It was a veritable British invasion.

In addition to the 3,117 students who graduated on Monday, the University feted a Beatle, a Cantab and a Nobel laureate as among the recipients of eight honorary degrees, adding a pronounced dose of celebrity to the University’s 307th Commencement.

[ydn-legacy-photo-inline id=”12193″ ]

The identities of the recipients of Yale’s honorary degrees — the highest honor granted by the University — are tightly held secrets each year, and graduates and their families were treated to a surprise when they opened their programs Monday morning at Commencement.

Or, at least, mostly a surprise.

It turned out that former British Prime Minister Tony Blair, who delivered the Class Day address on Sunday, was not the only Englishman to descend upon the Elm City this weekend. On Sunday night, when Blair visited the Yale Center for British Art for a dinner, he brought another Briton along with him.

That special someone: Sir Paul McCartney, of Beatles fame.

At Commencement on Monday, McCartney was awarded a doctorate of music for nothing short of his “musical genius,” as his award citation explained it.

“Your songs awakened a generation, giving a fresh sound to rock, roll, rhythm and blues,” University President Richard Levin told McCartney. “Here, there and everywhere, you have pushed the boundaries of the familiar to create new classics.”

McCartney — who received his degree to a rendition of “Hey Jude” — was treated to a standing ovation when he shook Levin’s hand. Also earning loud applause was Harvard President Drew Gilpin Faust, a civil war historian named Harvard’s first woman president.

Faust on Monday received a doctorate of humanities from Yale — adding to her list of degrees not from Harvard. (She is the first Harvard president who is not a Cantab graduate.)

“You are, simultaneously, a historian’s historian and a leader of institutions,” Levin said. “We welcome you,” Levin added, “to the Yale family.”

Among the other degree recipients were Cesar Pelli, world-renowned architect and former dean of the Yale School of Architecture, and R. K. Pachauri, who won the Nobel Peace Prize last year for his role at the helm of the Intergovernmental Panel on Climate Change.

Honorary degrees are awarded by the Yale Corporation, the University’s highest governing body, based on the recommendations of a committee comprised of Corporation members, faculty and alumni.

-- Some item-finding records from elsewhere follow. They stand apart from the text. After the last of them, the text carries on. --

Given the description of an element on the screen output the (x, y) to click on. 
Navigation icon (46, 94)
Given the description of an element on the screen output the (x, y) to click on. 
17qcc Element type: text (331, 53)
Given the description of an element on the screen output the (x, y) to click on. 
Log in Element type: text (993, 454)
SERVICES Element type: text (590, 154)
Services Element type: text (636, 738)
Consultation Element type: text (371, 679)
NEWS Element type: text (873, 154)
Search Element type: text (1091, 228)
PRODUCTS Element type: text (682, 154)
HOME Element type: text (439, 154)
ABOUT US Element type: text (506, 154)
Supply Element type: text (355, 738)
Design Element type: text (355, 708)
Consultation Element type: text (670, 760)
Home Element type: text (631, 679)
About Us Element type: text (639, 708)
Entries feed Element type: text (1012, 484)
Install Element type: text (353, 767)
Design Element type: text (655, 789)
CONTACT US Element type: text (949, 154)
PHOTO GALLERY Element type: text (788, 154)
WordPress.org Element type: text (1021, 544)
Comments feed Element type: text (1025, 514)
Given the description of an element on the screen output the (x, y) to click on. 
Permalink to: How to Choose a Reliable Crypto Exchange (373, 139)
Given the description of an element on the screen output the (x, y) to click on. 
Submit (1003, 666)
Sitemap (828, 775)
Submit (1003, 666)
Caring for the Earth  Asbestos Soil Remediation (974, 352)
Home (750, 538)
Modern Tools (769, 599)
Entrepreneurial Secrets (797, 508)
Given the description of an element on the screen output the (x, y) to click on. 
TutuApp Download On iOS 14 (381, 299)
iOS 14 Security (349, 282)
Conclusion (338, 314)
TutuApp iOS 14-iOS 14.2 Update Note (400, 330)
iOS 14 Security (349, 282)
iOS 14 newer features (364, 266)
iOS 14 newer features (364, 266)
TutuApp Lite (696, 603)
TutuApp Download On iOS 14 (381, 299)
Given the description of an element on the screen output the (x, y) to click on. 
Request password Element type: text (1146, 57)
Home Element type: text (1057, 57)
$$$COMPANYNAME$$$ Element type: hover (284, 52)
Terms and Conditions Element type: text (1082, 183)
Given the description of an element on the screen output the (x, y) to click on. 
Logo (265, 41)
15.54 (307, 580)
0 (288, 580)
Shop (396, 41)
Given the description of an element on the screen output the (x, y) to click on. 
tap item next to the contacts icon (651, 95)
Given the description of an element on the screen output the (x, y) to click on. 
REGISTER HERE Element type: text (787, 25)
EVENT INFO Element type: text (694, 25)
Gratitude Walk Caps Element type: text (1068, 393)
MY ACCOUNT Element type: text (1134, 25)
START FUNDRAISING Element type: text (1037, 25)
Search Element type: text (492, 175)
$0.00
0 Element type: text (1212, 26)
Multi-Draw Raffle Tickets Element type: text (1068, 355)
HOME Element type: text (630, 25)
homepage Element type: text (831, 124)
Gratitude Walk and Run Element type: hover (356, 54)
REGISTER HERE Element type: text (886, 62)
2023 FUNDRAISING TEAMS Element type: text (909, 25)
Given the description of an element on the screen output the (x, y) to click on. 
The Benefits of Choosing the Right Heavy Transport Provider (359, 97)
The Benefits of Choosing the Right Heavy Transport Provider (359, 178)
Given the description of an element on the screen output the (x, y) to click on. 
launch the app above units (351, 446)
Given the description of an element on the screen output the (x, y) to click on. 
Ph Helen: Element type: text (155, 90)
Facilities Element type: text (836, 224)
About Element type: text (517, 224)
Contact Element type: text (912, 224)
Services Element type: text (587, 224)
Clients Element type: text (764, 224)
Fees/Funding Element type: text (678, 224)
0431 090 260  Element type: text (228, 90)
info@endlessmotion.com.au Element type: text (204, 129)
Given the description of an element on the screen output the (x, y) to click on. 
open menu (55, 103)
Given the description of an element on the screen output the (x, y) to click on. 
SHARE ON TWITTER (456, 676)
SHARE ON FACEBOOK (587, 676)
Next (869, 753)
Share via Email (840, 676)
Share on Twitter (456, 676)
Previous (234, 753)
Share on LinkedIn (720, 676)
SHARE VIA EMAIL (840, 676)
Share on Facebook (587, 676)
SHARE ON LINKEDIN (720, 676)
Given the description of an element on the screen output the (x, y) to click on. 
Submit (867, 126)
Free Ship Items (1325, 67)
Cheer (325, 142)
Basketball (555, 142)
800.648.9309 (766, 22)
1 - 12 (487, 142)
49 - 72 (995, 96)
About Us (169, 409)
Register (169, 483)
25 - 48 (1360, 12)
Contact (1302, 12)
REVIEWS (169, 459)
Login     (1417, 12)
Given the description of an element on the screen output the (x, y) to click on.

Also receiving degrees were poet John Ashbery, former U.S. Trade Representative Carla A. Hills LAW ’58, theologian Mercy Amba Oduyoye and astrophysicist Martin Rees.

But it was McCartney who stole the show. He attracted a crowd of onlookers when he appeared outside the Yale Center for British Art on Sunday night and was the talk of the Old Campus on Monday.

Traditionally, the identities of honorary degree recipients are not revealed in advance of when the degrees are actually conferred. But as if the McCartney sighting on Chapel Street was not enough of a hint, the News reported late Sunday night — citing sources involved in Commencement planning — that the rock icon would receive an honorary degree on Monday.

Before Commencement, officials remained mum on the possibility, although Levin offered his own interpretation of the McCartney sighting.

“”Here’s one comment: Yesterday … all my troubles seemed so far away. Now it seems as though they’re here to stay. Oh, I believe in yesterday,” the president wrote. “Or perhaps another, relative to the Sir Paul sightings: Here, There and Everywhere.”

Sure enough, McCartney processed onto the dais around 10:30 a.m. Monday and the secret was out. Just as visitors to Commencement eagerly gabbed about the pop star’s visit to campus, Levin, too, confessed his own case of Beatlemania.

The year was 1966, and the Beatles were about to play at Candlestick Park in San Francisco in what would go down in history as their final live concert.

Levin, then an undergraduate at Stanford, won two tickets to the concert by phoning a radio station and being the first caller to correctly identify a certain Beatles tune.

The tickets were in the top row of the stadium’s upper deck. But the girlfriend of Levin’s brother had two prime seats, Levin recalled.

Levin’s brother was out of town at the time, so his girlfriend was planning to bring her sister along to the concert. But Levin — in a scheme that showed the shrewdness no doubt necessary to be president of an Ivy League university — had a different idea.

The future Yale president called his brother’s girlfriend — “with my brother’s permission,” he noted for the record — with an offer to make. “Wouldn’t your sister like two tickets to the Beatles so that she could take a friend?” he recalled.

She agreed.

“I parlayed the two tickets in the nosebleed section into a seat for myself in the third row of field boxes,” Levin recalled proudly, “long before the eBay era!”

Levin won that contest back in 1966 by identifying the song “In My Life,” “from their brilliant ‘Rubber Soul’ album,” the president recalled.

At Commencement on Monday, four decades and 3,000 miles removed from scoring those tickets as a college student himself, Levin began McCartney’s award citation with a line from that very song he once named.

“There is no one compares with you,” Levin said.

The crowd roared. Levin smiled. And McCartney, standing even closer than at that Candlestick concert, smiled back.